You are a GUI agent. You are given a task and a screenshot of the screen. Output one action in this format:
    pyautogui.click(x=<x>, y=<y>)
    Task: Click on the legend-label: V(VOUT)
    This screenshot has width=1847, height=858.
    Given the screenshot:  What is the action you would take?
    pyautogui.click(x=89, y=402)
◇ ◇ ◇ ◇ ◇ ◇ ◇
* WHAT NEEDS TO BE DONE *
Copy the records above word for word.

* ANSWER TO THE PROBLEM *
You are a GUI agent. You are given a task and a screenshot of the screen. Output one action in this format:
    pyautogui.click(x=<x>, y=<y>)
    Task: Click on the legend-label: V(VOUT)
    This screenshot has width=1847, height=858.
    Given the screenshot:  What is the action you would take?
    pyautogui.click(x=89, y=402)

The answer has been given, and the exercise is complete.